After analyzing 130 clinical studies, the researchers found that, generally speaking, giving a placebo was equivalent to providing the sick person with no treatment at all. “We found little evidence that, in general, placebos show powerful clinical action”, Gotzsche and Hrobjartsson concluded. According to them, the benefits brought about by placebos seem very small, and they were observed only in the tests in which the assessment of the improvement was made by the patients themselves – that is to say, the analysis was subjective – or in the therapy of pain.
Not all think like this. There are those that advocate a reassessment of the very definition of placebo. “There is no one substance or one treatment that, for once and for all, can be defined as a placebo”, claims philosopher Zbigniew Szawarski, from Warsaw University, Poland, in one of the articles on the role of placebos in medical research published in the January issue of the Science and Engineering Ethics magazine. According to the philosopher, the reason is that the effectiveness of any chemical compound – innocuous or pharmacologically active – also depends on the characteristics of the medicine (such as color, shape, aroma), on the person who is taking it, on the relationship with the doctor, and even on the circumstances in which it is used.
Survival
Nikola Biller-Andorno, from the University of Göttingen, Germany, and a consultant in ethics to the World Health Organization, offers an alternative. “The dichotomy between an ‘active’ substance and a placebo is not a proper one, since placebos can produce an effect and part of the action of ‘active’ substances can derive from the ‘placebo effect’. Accordingly, therapy with a placebo should not be considered as an absence of treatment”, Andorno writes in one of the articles in Science and Engineering Ethics. “Instead of thinking of the employment of one or the other, it may be more appropriate to imagine how the placebo effect can be used to improve the effectiveness of a given therapy”, she proposes.
Neuroscientist Raúl de La Fuente-Fernández, from the University of British Columbia, in Canada, and from the Architect Marcide Hospital, in La Coruña, Spain, agrees with the need for altering the way of looking at the placebo. In his opinion, it is time to rethink the structure of scientific studies. “Recent observations indicate that the moment has arrived to plan appropriate investigations that use placebos”, the researcher says. For him, the placebo effect may be a mechanism that human beings have developed through natural selection.

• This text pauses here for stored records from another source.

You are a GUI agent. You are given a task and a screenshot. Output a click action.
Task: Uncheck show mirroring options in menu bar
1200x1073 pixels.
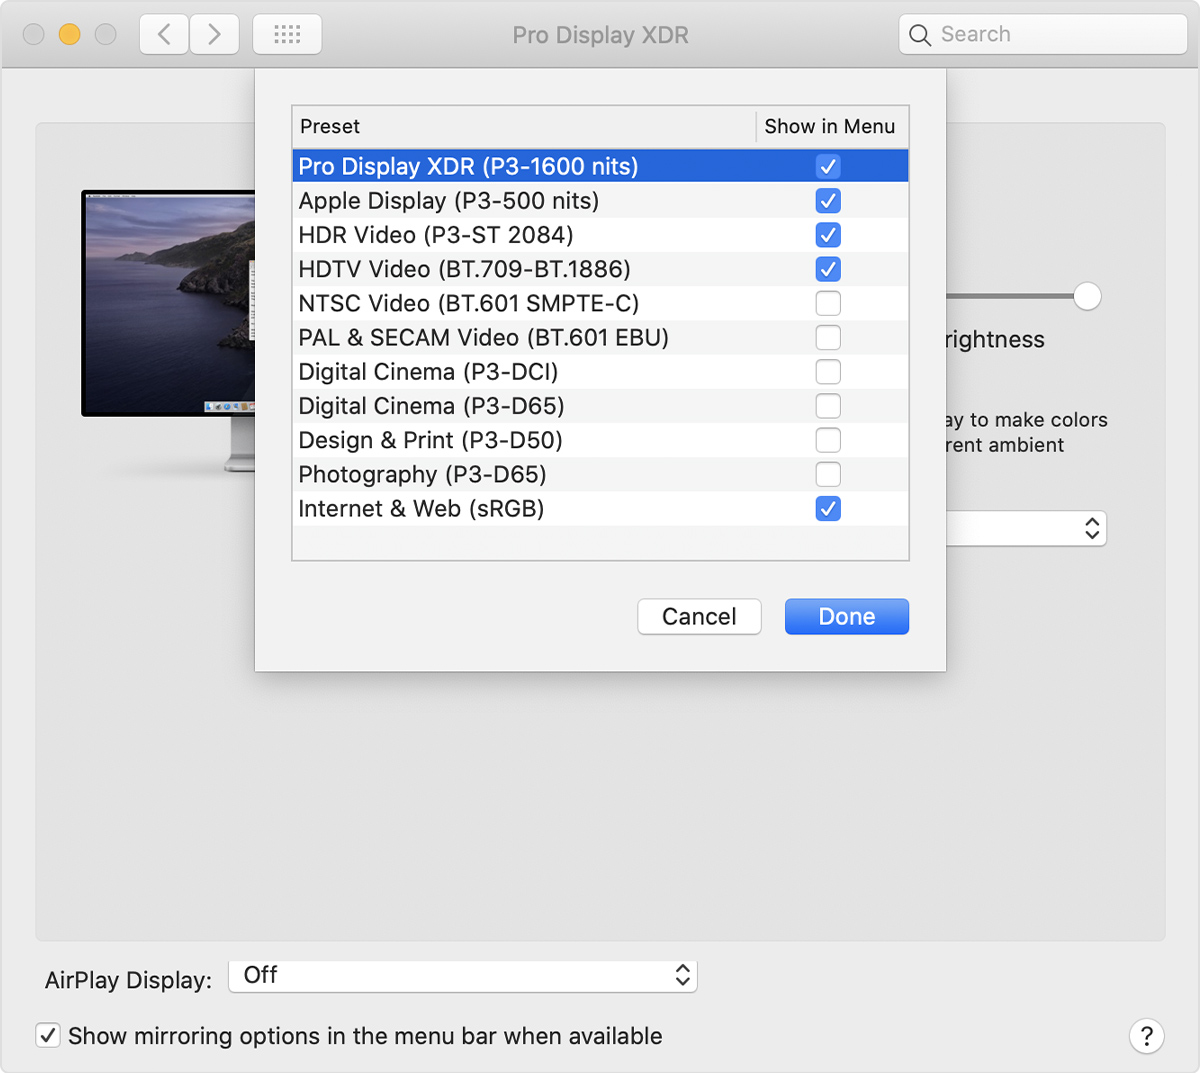[48, 1036]
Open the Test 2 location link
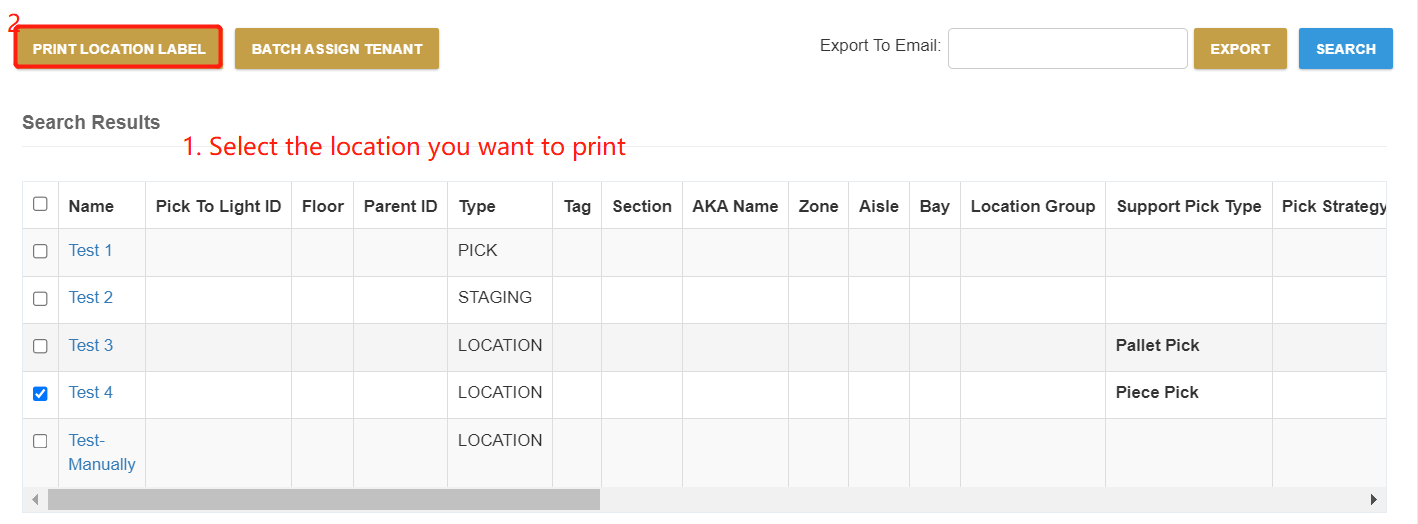The image size is (1418, 524). 90,297
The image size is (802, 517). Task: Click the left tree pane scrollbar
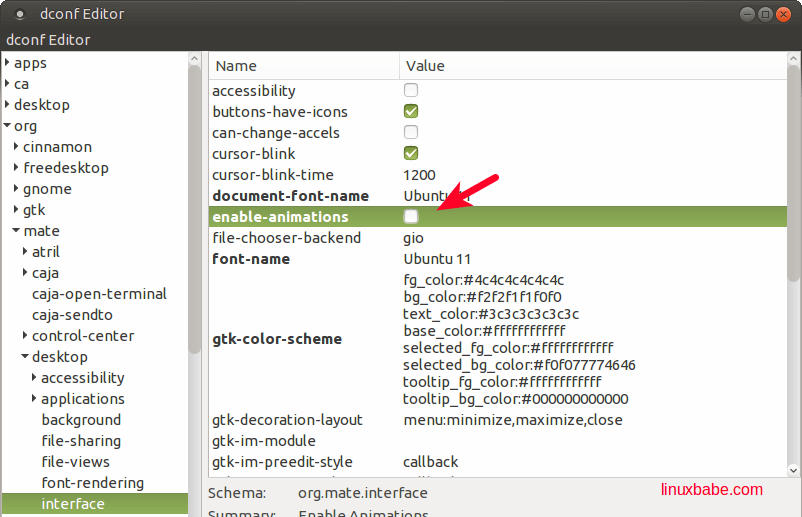tap(194, 200)
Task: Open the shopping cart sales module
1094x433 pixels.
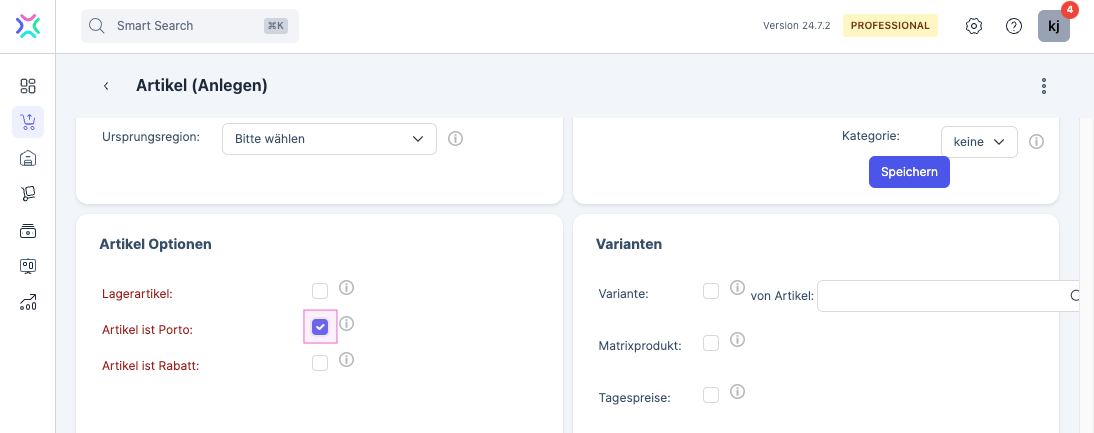Action: 28,122
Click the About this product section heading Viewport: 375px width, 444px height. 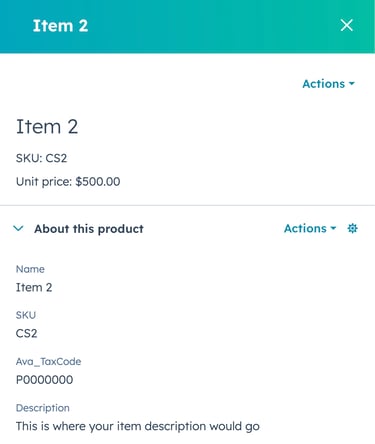tap(89, 229)
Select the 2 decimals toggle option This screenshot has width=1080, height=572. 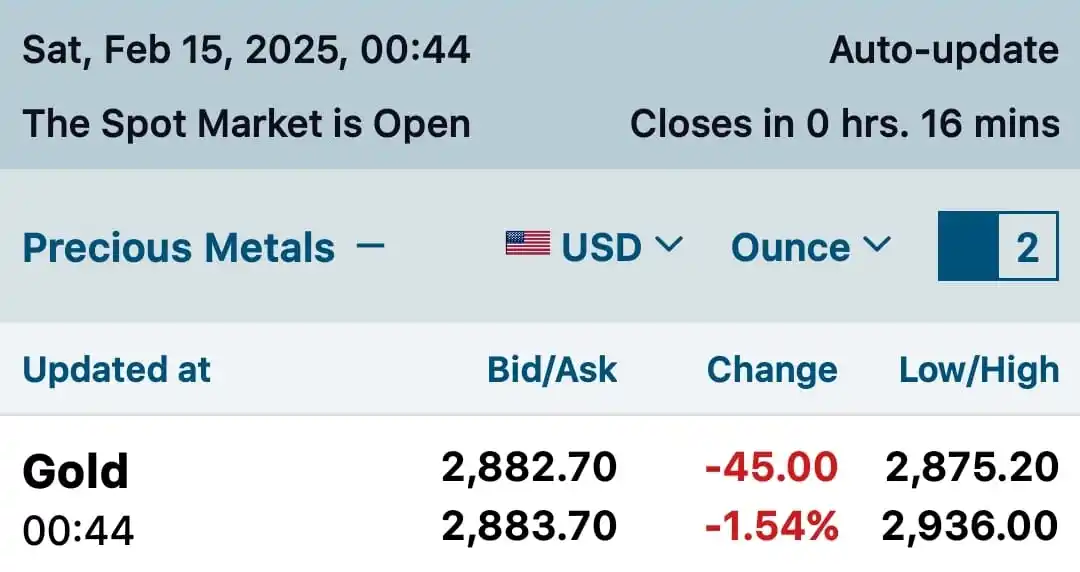point(1028,246)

“In a period when available active treatments did not exist, a capacity for responding to remedies with supposed curative properties could prolong survival”, comments La Fuente, who two years ago revealed now innocuous substances act on the nervous system of people with Parkinson’s disease, which causes the loss of control of movements and progressively kills the cells that produce dopamine.
In his article in January’s Science and EngineeringEthics, in which he comments on the biochemical evidence for the placebo effect, La Fuente launches the idea that this suggestive effect must have been greater, before the present-day medicines arose: “The power of faith healing may have diminished in modern times, as a consequence of the growing influence that scientific method, once established in the medical literature as the only valid tool for arriving at the truth, may have had in the mind of the population at large.”